Physna is a geometric deep-learning company that does for 3D models and physical objects what Google did for text: it lets machines actually understand shape. Its proprietary technology codifies the geometry of any 3D model into searchable, comparable data, powering both an enterprise platform used by Fortune 500 manufacturers and government agencies, and Thangs, a free public 3D search engine and creator community that has grown to tens of millions of monthly users. Founded in 2015 in Ohio and backed by Sequoia, Tiger Global, GV and Drive Capital with more than $86M raised, Physna turns the physical world into something a computer can search, match and protect.
Backflip AI is a San Francisco-based generative AI company building 3D design tools for the physical world.

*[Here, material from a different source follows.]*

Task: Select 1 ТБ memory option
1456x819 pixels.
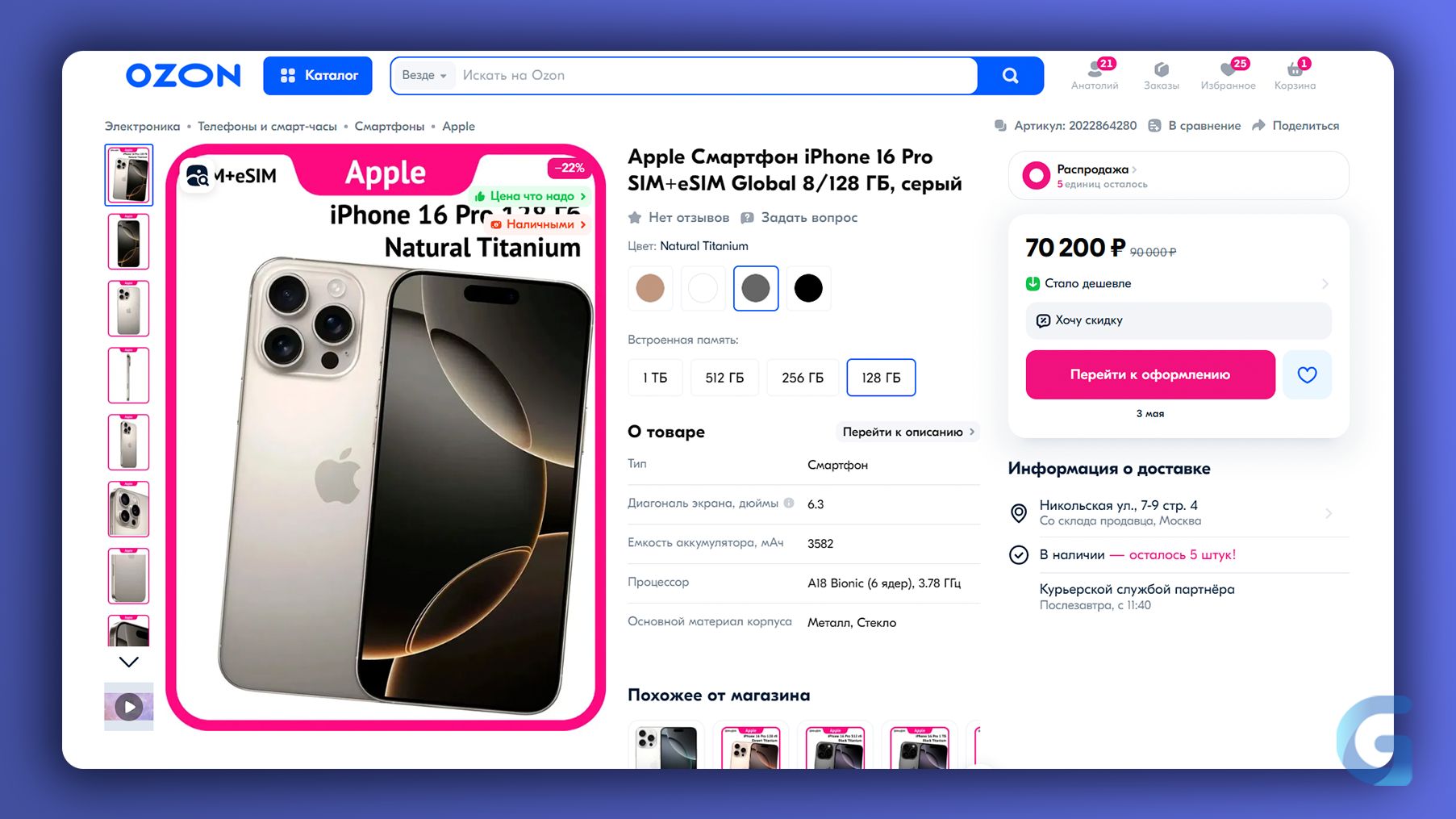Action: 655,378
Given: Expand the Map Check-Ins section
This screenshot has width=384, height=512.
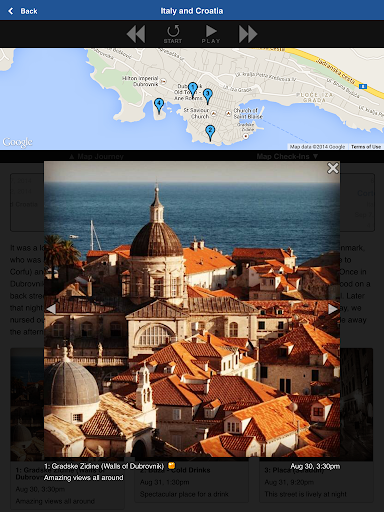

Founded by the Markforged co-founders Greg Mark and David Benhaim, it turns text prompts, sketches and photos into editable 3D meshes (Idea to Mesh) and converts 3D scan data into fully parametric CAD models in one click (Scan-to-CAD / Mesh-to-CAD), with native Onshape and SOLIDWORKS integration. The company raised a $30M Series A co-led by NEA and Andreessen Horowitz and trained its model on a synthetic dataset of over 100 million 3D geometries.
Flux is a browser-based, AI-native hardware design platform that turns text prompts into manufacturable printed circuit boards. The San Francisco company calls its product an 'AI Hardware Engineer' and is rewriting how electronics get designed by combining an electronic CAD environment with an agentic copilot that researches parts, draws schematics, lays out boards, and prepares files for fabrication.

Andrew Anagnost is the President and CEO of Autodesk, the $41+ billion design and engineering software giant behind AutoCAD, Revit, Maya, and Fusion 360. A PhD aeronautical engineer who once simulated Mars rovers at NASA Ames, he joined Autodesk as a product manager in 1997 and spent two decades reshaping it from the inside - architecting the company's landmark pivot from perpetual licenses to cloud subscriptions before taking the top job in 2017. Under his tenure, revenue has grown from ~$2B to over $6B and the company entered the Fortune 500. Off the clock, he is CSUN's largest-ever alumni donor, having committed $22.1 million to the public university that he credits with saving him from falling through the cracks.